◆ Exercise goal ◆
Format each line of the entries below as a string in a JSON list, one string per line, leaving out blank lines.
═════ Data lines
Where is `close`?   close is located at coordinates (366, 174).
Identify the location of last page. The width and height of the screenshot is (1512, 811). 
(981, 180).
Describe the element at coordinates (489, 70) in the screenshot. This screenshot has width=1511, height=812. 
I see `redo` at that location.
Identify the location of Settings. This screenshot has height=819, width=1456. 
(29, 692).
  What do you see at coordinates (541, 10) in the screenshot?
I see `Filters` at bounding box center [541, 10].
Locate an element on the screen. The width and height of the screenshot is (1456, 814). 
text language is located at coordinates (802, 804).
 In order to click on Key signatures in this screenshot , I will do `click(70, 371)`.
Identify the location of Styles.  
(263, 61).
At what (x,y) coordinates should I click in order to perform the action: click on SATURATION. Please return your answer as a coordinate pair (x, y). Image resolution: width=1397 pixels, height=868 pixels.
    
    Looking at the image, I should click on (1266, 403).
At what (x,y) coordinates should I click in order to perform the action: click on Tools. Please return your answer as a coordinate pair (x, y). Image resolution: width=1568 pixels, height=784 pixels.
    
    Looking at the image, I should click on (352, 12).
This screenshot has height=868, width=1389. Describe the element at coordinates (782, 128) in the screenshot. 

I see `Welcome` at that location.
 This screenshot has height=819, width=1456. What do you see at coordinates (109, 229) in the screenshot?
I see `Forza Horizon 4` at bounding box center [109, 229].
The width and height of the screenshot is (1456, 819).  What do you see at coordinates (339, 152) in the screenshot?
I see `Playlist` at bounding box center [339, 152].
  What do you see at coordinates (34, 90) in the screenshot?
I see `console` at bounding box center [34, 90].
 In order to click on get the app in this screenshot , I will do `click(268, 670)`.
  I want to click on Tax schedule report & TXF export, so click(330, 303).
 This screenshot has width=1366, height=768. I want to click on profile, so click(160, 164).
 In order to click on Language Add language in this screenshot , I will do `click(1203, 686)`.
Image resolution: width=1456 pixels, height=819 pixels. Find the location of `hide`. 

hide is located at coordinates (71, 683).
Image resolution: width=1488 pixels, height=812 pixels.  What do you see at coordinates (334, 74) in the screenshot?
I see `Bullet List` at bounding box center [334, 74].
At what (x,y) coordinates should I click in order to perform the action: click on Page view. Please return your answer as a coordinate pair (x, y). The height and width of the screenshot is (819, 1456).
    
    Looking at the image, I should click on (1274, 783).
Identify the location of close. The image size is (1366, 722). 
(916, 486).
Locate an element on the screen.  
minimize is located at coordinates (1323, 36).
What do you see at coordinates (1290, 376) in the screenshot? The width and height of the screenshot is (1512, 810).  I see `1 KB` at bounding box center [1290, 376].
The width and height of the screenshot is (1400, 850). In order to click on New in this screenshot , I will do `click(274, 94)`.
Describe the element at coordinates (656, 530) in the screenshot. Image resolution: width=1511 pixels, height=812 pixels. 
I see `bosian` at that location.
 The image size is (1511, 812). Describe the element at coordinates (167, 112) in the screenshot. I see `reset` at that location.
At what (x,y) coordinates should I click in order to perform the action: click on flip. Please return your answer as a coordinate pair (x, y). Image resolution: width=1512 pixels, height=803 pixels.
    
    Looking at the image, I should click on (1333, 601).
══════════
◆ Answer to the problem ◆
[
  "Where is `close`?   close is located at coordinates (366, 174).",
  "Identify the location of last page. The width and height of the screenshot is (1512, 811). ",
  "(981, 180).",
  "Describe the element at coordinates (489, 70) in the screenshot. This screenshot has width=1511, height=812. ",
  "I see `redo` at that location.",
  "Identify the location of Settings. This screenshot has height=819, width=1456. ",
  "(29, 692).",
  "  What do you see at coordinates (541, 10) in the screenshot?",
  "I see `Filters` at bounding box center [541, 10].",
  "Locate an element on the screen. The width and height of the screenshot is (1456, 814). ",
  "text language is located at coordinates (802, 804).",
  " In order to click on Key signatures in this screenshot , I will do `click(70, 371)`.",
  "Identify the location of Styles.  ",
  "(263, 61).",
  "At what (x,y) coordinates should I click in order to perform the action: click on SATURATION. Please return your answer as a coordinate pair (x, y). Image resolution: width=1397 pixels, height=868 pixels.",
  "    Looking at the image, I should click on (1266, 403).",
  "At what (x,y) coordinates should I click in order to perform the action: click on Tools. Please return your answer as a coordinate pair (x, y). Image resolution: width=1568 pixels, height=784 pixels.",
  "    Looking at the image, I should click on (352, 12).",
  "This screenshot has height=868, width=1389. Describe the element at coordinates (782, 128) in the screenshot. ",
  "I see `Welcome` at that location.",
  " This screenshot has height=819, width=1456. What do you see at coordinates (109, 229) in the screenshot?",
  "I see `Forza Horizon 4` at bounding box center [109, 229].",
  "The width and height of the screenshot is (1456, 819).  What do you see at coordinates (339, 152) in the screenshot?",
  "I see `Playlist` at bounding box center [339, 152].",
  "  What do you see at coordinates (34, 90) in the screenshot?",
  "I see `console` at bounding box center [34, 90].",
  " In order to click on get the app in this screenshot , I will do `click(268, 670)`.",
  "  I want to click on Tax schedule report & TXF export, so click(330, 303).",
  " This screenshot has width=1366, height=768. I want to click on profile, so click(160, 164).",
  " In order to click on Language Add language in this screenshot , I will do `click(1203, 686)`.",
  "Image resolution: width=1456 pixels, height=819 pixels. Find the location of `hide`. ",
  "hide is located at coordinates (71, 683).",
  "Image resolution: width=1488 pixels, height=812 pixels.  What do you see at coordinates (334, 74) in the screenshot?",
  "I see `Bullet List` at bounding box center [334, 74].",
  "At what (x,y) coordinates should I click in order to perform the action: click on Page view. Please return your answer as a coordinate pair (x, y). The height and width of the screenshot is (819, 1456).",
  "    Looking at the image, I should click on (1274, 783).",
  "Identify the location of close. The image size is (1366, 722). ",
  "(916, 486).",
  "Locate an element on the screen.  ",
  "minimize is located at coordinates (1323, 36).",
  "What do you see at coordinates (1290, 376) in the screenshot? The width and height of the screenshot is (1512, 810).  I see `1 KB` at bounding box center [1290, 376].",
  "The width and height of the screenshot is (1400, 850). In order to click on New in this screenshot , I will do `click(274, 94)`.",
  "Describe the element at coordinates (656, 530) in the screenshot. Image resolution: width=1511 pixels, height=812 pixels. ",
  "I see `bosian` at that location.",
  " The image size is (1511, 812). Describe the element at coordinates (167, 112) in the screenshot. I see `reset` at that location.",
  "At what (x,y) coordinates should I click in order to perform the action: click on flip. Please return your answer as a coordinate pair (x, y). Image resolution: width=1512 pixels, height=803 pixels.",
  "    Looking at the image, I should click on (1333, 601)."
]